SOURCE DOCUMENT:
In addition, terms such as “first” and “second” may be used to describe various components, but the components are not limited by the terms, and these terms are only used for the purpose of distinguishing one component from another.

FIG. 1A is a schematic cross-sectional view of a ceramic susceptor 100 according to a first embodiment of the present disclosure.

FIG. 1B is a schematic cross-sectional view of a ceramic susceptor 200 according to a second embodiment of the present disclosure.

Referring to FIGS. 1A and 1B, the ceramic susceptor 200 according to the second embodiment is mostly the same as the ceramic susceptor 100 according to the first embodiment, but further includes a first through flow path 136-1 that penetrates between a top surface 119 of an insulating plate 110 and a bottom surface 129 of a base body 120. The first through flow path 136-1 provides a chuck hole 91 for vacuum pumping on the top surface of the insulating plate 110, and a substrate 11 placed on the insulating plate 110 may be adsorbed and supported through the chuck hole 91.

FIG. 1C is a schematic cross-sectional view of a ceramic susceptor 300 according to a third embodiment of the present disclosure.

Referring to FIG. 1C, the ceramic susceptor 300 according to the third embodiment of the present disclosure is a modification of the ceramic susceptor 200 according to the second embodiment, where an electrode 112 is omitted, while the remaining components are the same as those of the ceramic susceptor 200 of the second embodiment.

That is, the (ceramic) susceptors 100, 200, and 300 of the present disclosure each include an insulating plate 110 and a base body 120 that are bonded using an adhesive such as ceramic paste, and under the bonded body of the insulating plate 110 and the base body 120, a hollow shaft 130 bonded using an adhesive such as ceramic paste to support the bonded body is included. In some cases, a connection mount 140 may be used at the lower portion of the shaft 130 to facilitate connection to a system, such as a chamber of a semiconductor apparatus.

SET EXERCISE: Reproduce the susceptor passage in full, word for word. Work only from the susceptor passage above.

SOURCE MATERIAL:
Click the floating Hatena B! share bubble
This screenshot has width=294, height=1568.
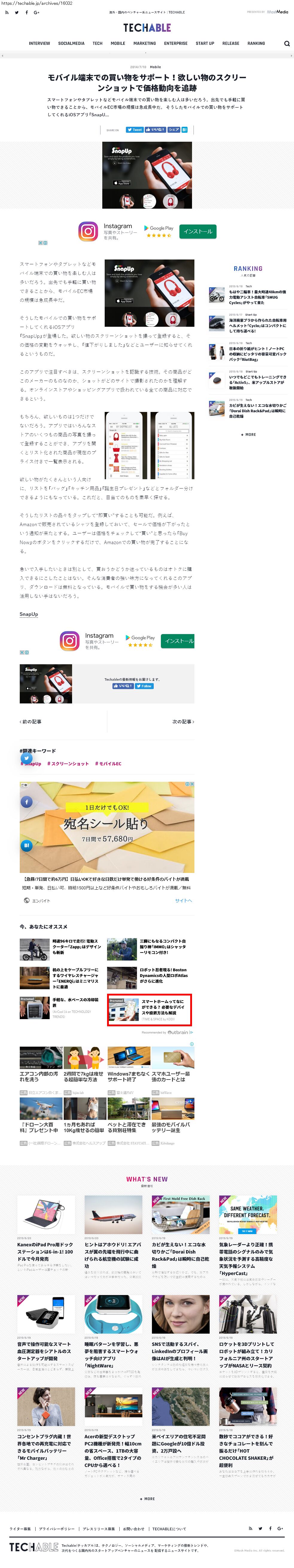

THE OUTPUT:
In addition, terms such as “first” and “second” may be used to describe various components, but the components are not limited by the terms, and these terms are only used for the purpose of distinguishing one component from another.

FIG. 1A is a schematic cross-sectional view of a ceramic susceptor 100 according to a first embodiment of the present disclosure.

FIG. 1B is a schematic cross-sectional view of a ceramic susceptor 200 according to a second embodiment of the present disclosure.

Referring to FIGS. 1A and 1B, the ceramic susceptor 200 according to the second embodiment is mostly the same as the ceramic susceptor 100 according to the first embodiment, but further includes a first through flow path 136-1 that penetrates between a top surface 119 of an insulating plate 110 and a bottom surface 129 of a base body 120. The first through flow path 136-1 provides a chuck hole 91 for vacuum pumping on the top surface of the insulating plate 110, and a substrate 11 placed on the insulating plate 110 may be adsorbed and supported through the chuck hole 91.

FIG. 1C is a schematic cross-sectional view of a ceramic susceptor 300 according to a third embodiment of the present disclosure.

Referring to FIG. 1C, the ceramic susceptor 300 according to the third embodiment of the present disclosure is a modification of the ceramic susceptor 200 according to the second embodiment, where an electrode 112 is omitted, while the remaining components are the same as those of the ceramic susceptor 200 of the second embodiment.

That is, the (ceramic) susceptors 100, 200, and 300 of the present disclosure each include an insulating plate 110 and a base body 120 that are bonded using an adhesive such as ceramic paste, and under the bonded body of the insulating plate 110 and the base body 120, a hollow shaft 130 bonded using an adhesive such as ceramic paste to support the bonded body is included. In some cases, a connection mount 140 may be used at the lower portion of the shaft 130 to facilitate connection to a system, such as a chamber of a semiconductor apparatus.